• _Selected excerpt_
* begin *
The fact that most Americans oppose the war in Iraq, and want the
president impeached, is testimony to the native intelligence and common
sense of the citizens of this nation.
It sure isn't thanks to the quality of the news we're getting here in America.!
Here are some of the things you don't know if you just depend on the corporate media for your information:
- Most Americans would like to see this
president and vice president impeached and removed from office.
Newsweek magazine published a scientific poll last October showing that
51 percent of us favor impeachment (including 29 percent of
Republicans!), but the corporate media, which normally hasn't met a
poll it won't publish, didn't publicize this one. And now, when the
numbers supporting impeachment are surely even higher, you can't even
pay a polling outfit to ask the question. No wonder most people who
favor impeachment still think they're odd ducks. - There is a bill, filed in the House of Representatives on
April 24 by Rep. Dennis Kucinich (D-OH), calling for the impeachment of
Vice President Cheney. Since it was filed, it has gained six
co-sponsors, including a member of the House Democratic leadership,
Rep. Janice Shakowsky (D-IL). Most major media have ignored this
important story completely. Most Americans also don't know that the
Vermont State Senate voted overwhelmingly this spring to call on
Congress to impeach the president. - The president has been declared a felon in federal court.
* end *
• _Dataset extract_
* begin *
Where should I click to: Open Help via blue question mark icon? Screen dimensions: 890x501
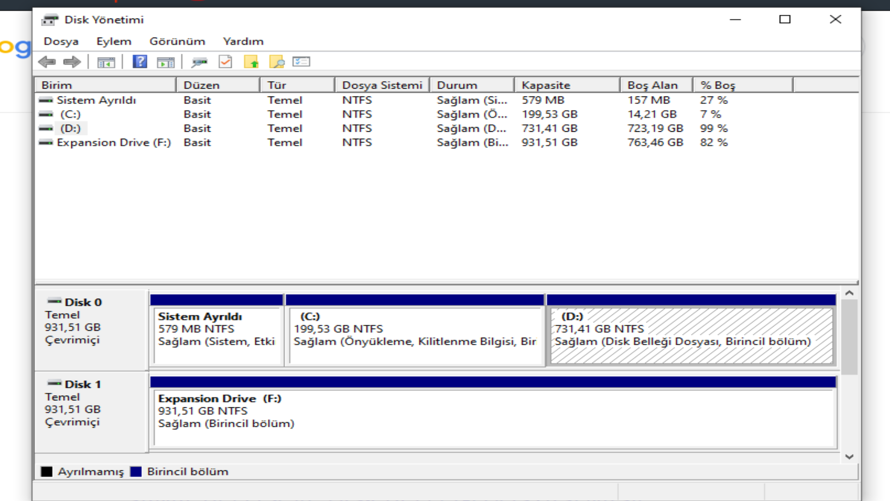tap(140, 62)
* end *
• _Requirements_
According to the impeachment commentary, what share of Americans favored impeachment in the Newsweek poll published last October? You can skip the lines; they aren't used here.

• _Complete answer_
51 percent